Galmed Pharmaceuticals Ltd. (NASDAQ: GLMD), a clinical-stage biopharmaceutical company focused on the development of Aramchol™, an oral, once-daily, liver-targeted SCD1 modulator, for the treatment of non-alcoholic steatohepatitis (NASH), announced top-line, 52-week results from the global Phase 2b ARREST study. In the ARREST study, patients underwent MRS and biopsy at baseline and week 52, which were centrally read, blinded to treatment allocation. The primary endpoint of the study was the change from baseline to end of study in liver triglycerides ratio as measured by MRS (Aramchol 600mg vs. placebo).
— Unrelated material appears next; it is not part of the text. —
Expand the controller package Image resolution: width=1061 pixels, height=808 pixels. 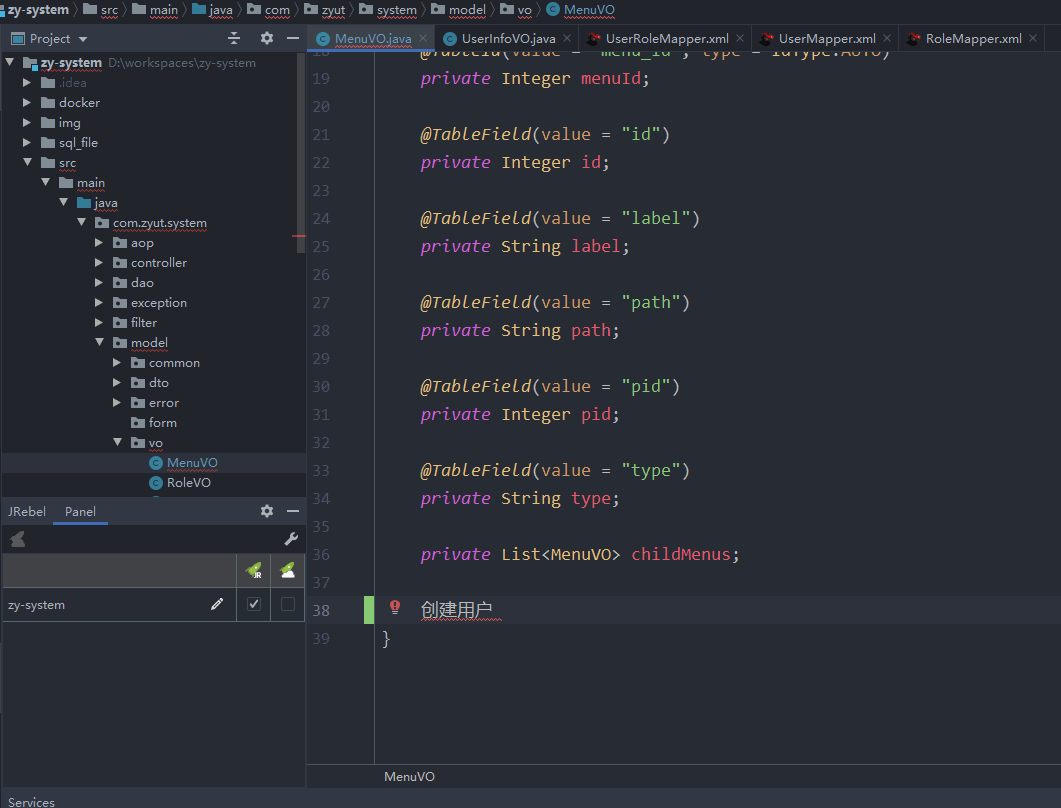99,262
Secondary endpoints, demonstrated through biopsy, included fibrosis improvement by at least one stage or more without worsening of NASH (defined by an increase of inflammation and or ballooning) and NASH resolution (defined by ballooning score 0 and inflammation score 0-1 at termination) without worsening of fibrosis. Other secondary endpoints included improvement (2 points or more) in NASH activity index, as measured by NAS or SAF, without worsening fibrosis and change in baseline to week 52/termination in ALT (U/L).
"Some studies have shown an effect on NASH and some on fibrosis, while this study has shown an effect on both. Concomitant ALT reduction strengthens the histological findings," said Prof. Vlad Ratziu, M.D., Principal Investigator of the ARREST study and Professor of Hepatology, Sorbonne Université and Hospital Pitié – Salpêtrière, Paris, France. "Aramchol 400mg is probably sufficient for fat reduction but, biologically, a higher dose is needed for achieving more stringent histological endpoints such as NASH resolution and fibrosis reversal. NASH is a chronic disease with complex comorbidities and Aramchol's favorable safety and tolerability profile support long-term treatment," concluded Prof. Ratziu.
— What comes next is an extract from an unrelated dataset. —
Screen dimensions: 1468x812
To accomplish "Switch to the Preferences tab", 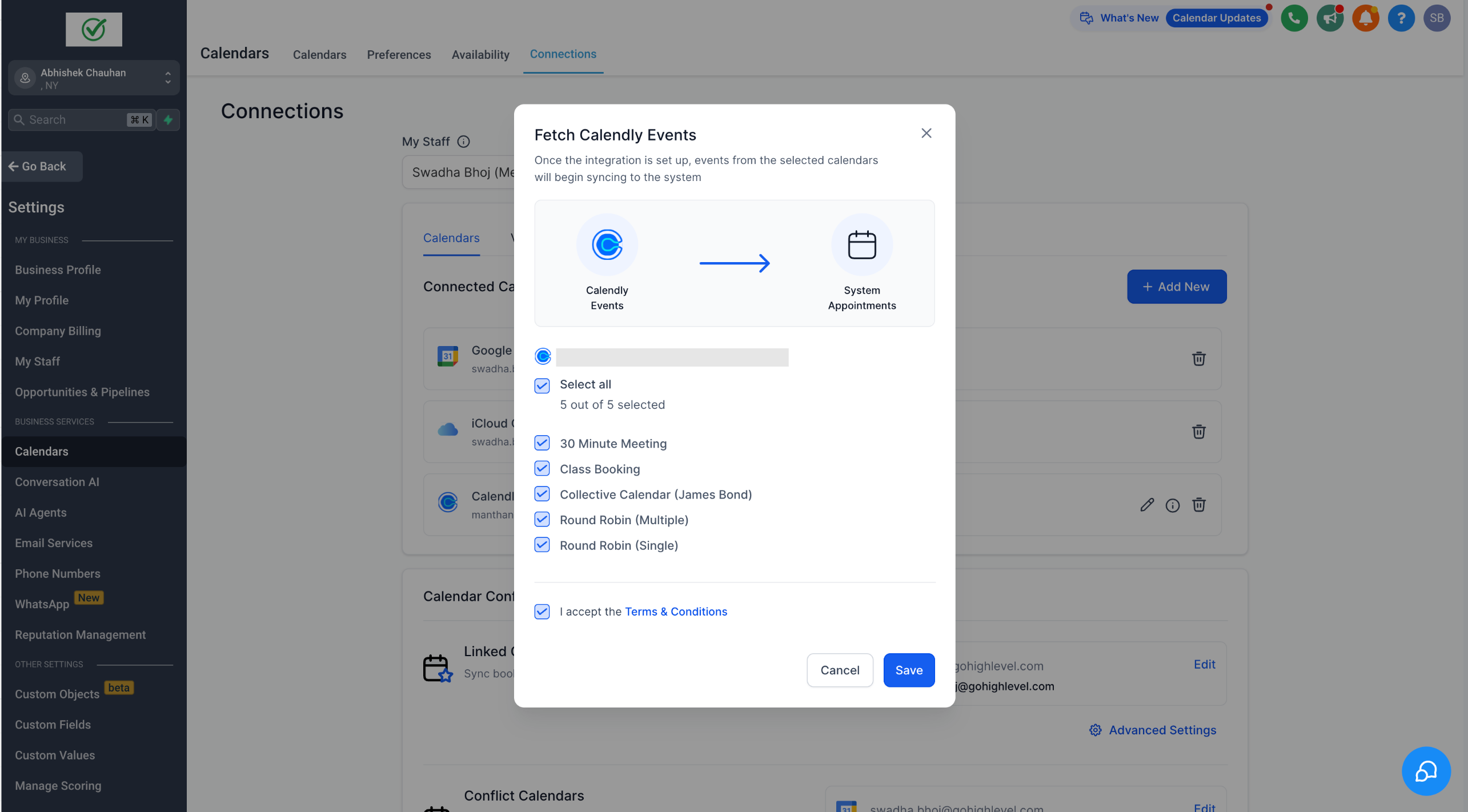I will pos(399,53).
"Results seen in the ARREST 52-week study are comparable to other one-year trials recently published or presented in the NASH space. Pre-clinical studies had demonstrated that Aramchol has a unique mechanism of action that addresses both the metabolic dysfunction and fibrosis directly, and these mechanisms have been validated by findings in the ARREST study," said Prof. Scott Friedman M.D., Dean for Therapeutic Discovery and Chief Division of Liver Diseases, Icahn School of Medicine at Mount Sinai, New York, NY. "Specifically, data from my laboratory submitted to an upcoming conference confirm by transcriptomic analysis a broad anti-fibrotic effect of Aramchol in fibrogenic hepatic stellate cells, which is complementary to the data seen in this Phase 2b, biopsy-based clinical study. In my view, these results, together with its safety and tolerability, place Aramchol among the leading frontline therapeutic candidates under investigation for NASH."
"These are exciting data which demonstrate that 600mg of Aramchol improves disease activity, fibrosis and progression to cirrhosis which in the long term may translate to meaningful clinical improvement," said Prof. Arun Sanyal, M.D., Department of Internal Medicine, Division of Gastroenterology, Hepatology and Nutrition Virginia Commonwealth University and Co-Chair of the Liver Forum at the Forum for Collaborative Research at the University of California, Berkeley, School of Public Health. "Furthermore, the dose dependency of the effects and the fact it was a global study represents the clinical reality of the global NASH pandemic and provides indications that these results are likely to be reproduced in a pivotal phase 3 trial."